▶ Exercise brief: What is the number of lines in these records with "value" in them? Answer with that number only.

▶ Material provided:
----------------------------------------

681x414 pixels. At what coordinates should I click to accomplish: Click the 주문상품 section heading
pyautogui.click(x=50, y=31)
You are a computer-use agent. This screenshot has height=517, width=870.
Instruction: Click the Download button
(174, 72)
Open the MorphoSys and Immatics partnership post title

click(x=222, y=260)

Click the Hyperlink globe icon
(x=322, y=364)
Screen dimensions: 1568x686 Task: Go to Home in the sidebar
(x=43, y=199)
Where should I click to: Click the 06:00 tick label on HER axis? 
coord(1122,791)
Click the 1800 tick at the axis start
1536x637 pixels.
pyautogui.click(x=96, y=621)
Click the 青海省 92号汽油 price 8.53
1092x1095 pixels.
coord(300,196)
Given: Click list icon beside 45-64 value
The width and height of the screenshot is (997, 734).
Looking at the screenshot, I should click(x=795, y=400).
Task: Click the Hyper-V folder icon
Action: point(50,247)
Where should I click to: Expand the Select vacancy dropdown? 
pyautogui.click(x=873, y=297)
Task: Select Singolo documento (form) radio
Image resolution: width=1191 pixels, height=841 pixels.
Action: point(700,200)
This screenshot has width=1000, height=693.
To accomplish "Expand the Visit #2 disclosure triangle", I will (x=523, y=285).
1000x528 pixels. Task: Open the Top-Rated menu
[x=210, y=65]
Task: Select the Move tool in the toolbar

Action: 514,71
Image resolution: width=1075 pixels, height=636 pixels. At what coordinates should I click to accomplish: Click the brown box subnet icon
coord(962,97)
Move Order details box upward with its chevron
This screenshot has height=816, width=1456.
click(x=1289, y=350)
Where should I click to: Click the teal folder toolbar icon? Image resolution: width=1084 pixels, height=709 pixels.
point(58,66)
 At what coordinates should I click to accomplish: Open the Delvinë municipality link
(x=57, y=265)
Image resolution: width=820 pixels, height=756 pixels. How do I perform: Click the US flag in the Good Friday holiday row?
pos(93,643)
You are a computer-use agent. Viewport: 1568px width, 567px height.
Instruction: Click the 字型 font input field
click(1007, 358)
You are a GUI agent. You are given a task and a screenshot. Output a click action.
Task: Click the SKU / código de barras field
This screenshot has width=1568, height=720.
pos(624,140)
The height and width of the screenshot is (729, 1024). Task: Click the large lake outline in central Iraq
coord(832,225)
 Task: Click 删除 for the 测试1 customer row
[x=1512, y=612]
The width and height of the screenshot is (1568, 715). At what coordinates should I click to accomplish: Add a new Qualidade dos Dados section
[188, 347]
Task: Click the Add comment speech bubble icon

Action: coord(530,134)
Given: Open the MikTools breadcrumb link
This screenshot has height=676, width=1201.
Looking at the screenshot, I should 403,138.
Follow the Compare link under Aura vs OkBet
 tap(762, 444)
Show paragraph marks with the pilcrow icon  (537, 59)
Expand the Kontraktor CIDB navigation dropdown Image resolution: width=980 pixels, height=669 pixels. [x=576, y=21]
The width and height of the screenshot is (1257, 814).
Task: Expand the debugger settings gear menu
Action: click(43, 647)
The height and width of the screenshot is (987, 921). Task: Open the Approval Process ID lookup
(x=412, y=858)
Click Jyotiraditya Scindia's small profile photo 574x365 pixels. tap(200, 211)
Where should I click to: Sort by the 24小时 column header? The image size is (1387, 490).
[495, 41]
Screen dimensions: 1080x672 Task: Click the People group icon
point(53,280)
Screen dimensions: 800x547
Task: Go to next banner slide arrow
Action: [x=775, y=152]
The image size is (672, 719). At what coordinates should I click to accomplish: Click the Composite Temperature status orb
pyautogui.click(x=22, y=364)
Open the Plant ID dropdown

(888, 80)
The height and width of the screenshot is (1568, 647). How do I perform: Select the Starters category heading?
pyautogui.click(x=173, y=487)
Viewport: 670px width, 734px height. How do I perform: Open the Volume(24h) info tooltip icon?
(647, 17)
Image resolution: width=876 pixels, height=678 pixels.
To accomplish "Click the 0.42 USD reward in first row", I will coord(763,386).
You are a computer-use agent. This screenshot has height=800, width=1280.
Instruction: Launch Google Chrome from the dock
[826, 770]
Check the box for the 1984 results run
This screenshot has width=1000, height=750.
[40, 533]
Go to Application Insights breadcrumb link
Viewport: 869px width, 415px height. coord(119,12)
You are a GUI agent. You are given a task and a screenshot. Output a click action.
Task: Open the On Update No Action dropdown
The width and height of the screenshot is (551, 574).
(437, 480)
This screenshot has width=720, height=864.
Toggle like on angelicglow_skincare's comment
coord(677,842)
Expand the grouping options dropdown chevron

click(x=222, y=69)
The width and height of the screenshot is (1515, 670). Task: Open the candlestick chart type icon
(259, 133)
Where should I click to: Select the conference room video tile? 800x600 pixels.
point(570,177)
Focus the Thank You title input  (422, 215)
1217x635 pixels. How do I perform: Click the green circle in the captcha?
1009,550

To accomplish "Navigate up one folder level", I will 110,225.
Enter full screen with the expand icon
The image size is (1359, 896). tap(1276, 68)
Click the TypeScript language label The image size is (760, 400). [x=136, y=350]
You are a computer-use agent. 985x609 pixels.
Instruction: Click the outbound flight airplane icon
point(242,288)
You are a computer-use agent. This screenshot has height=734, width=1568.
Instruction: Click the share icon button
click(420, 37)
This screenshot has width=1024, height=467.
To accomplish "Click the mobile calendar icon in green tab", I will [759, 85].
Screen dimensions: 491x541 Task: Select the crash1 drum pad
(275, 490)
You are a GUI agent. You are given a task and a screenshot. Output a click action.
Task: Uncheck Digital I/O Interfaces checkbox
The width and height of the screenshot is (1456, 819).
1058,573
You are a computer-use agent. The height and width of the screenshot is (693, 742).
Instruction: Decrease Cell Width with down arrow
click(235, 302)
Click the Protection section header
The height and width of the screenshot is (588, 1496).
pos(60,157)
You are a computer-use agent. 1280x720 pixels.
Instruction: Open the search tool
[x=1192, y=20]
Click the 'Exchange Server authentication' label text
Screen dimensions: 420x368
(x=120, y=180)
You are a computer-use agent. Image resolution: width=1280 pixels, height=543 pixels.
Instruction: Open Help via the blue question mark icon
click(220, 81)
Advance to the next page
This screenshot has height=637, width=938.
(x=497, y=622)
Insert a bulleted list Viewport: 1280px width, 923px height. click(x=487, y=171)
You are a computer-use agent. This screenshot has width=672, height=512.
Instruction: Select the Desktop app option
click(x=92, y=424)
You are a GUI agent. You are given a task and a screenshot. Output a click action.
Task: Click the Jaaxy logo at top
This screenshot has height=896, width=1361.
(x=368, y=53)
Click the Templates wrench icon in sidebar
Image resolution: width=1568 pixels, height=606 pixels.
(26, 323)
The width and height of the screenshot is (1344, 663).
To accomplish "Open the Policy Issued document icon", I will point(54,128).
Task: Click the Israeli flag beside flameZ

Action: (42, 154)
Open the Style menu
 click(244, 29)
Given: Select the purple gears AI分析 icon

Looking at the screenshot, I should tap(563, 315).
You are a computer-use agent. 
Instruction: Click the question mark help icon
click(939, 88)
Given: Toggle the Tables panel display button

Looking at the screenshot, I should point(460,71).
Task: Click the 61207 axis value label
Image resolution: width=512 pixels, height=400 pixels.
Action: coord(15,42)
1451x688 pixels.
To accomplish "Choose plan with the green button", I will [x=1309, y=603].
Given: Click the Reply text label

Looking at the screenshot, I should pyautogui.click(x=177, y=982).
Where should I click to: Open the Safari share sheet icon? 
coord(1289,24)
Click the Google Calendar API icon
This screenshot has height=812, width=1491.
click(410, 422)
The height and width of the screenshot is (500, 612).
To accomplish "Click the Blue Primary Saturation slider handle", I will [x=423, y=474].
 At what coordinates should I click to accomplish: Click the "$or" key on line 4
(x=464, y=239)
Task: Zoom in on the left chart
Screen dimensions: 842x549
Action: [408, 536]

----------------------------------------

▶ Solution to this exercise: 2